To obtain a histogram for finding the frequency of pixels in an Image with pixel values ranging from 0 to 255. Also write the code using OpenCV to perform histogram equalization.
Anaconda - Python 3.7
Step1: Import the necessary libraries and read two images, Color image and Gray Scale image.
Step2: Calculate the Histogram of Gray scale image and each channel of the color image.
Step3: Display the histograms with their respective images.
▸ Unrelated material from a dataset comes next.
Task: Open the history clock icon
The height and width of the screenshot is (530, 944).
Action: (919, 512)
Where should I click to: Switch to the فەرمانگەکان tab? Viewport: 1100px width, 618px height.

Step4: Equalize the grayscale image.
Step5: Display the grayscale image.
# Developed By:Hanumanth
# Register Number:212222240016
# Write your code to find the histogram of gray scale image and color image channels.
import cv2
import matplotlib.pyplot as plt
Gray_image = cv2.imread('350.jpeg')
color_image = cv2.imread('hunter.jpeg')
plt.imshow(Gray_image)
plt.show()
plt.imshow(color_image)
plt.show()
# Display the histogram of gray scale image and any one channel histogram from color image
import cv2
import matplotlib.pyplot as plt
gray_image = cv2.imread("350.jpeg")
color_image = cv2.imread("hunter.jpeg")
gray_hist = cv2.calcHist([gray_image],[0],None,[256],[0,256])
color_hist = cv2.calcHist([color_image],[0],None,[256],[0,256])
plt.figure()
plt.imshow(gray_image)
plt.show()
plt.title("Histogram")
plt.xlabel("Grayscale Value")
plt.ylabel("Pixel Count")
plt.stem(gray_hist)
plt.show()
plt.imshow(color_image)
plt.show()
plt.title("Histogram of Color Image - Green Channel")
plt.xlabel("Intensity Value")
plt.ylabel("Pixel Count")
plt.stem(color_hist)
plt.show()
# Write the code to perform histogram equalization of the image.
import cv2
import matplotlib.pyplot as plt
gray_image = cv2.imread('350.jpeg',0)
equ=cv2.equalizeHist(gray_image)
cv2.imshow('Gray image',gray_image)
cv2.imshow('Equalized Image',equ)
cv2.waitKey(0)
cv2.destroyAllWindows()
Thus the histogram for finding the frequency of pixels in an image with pixel values ranging from 0 to 255 is obtained. Also,histogram equalization is done for the gray scale image using OpenCV.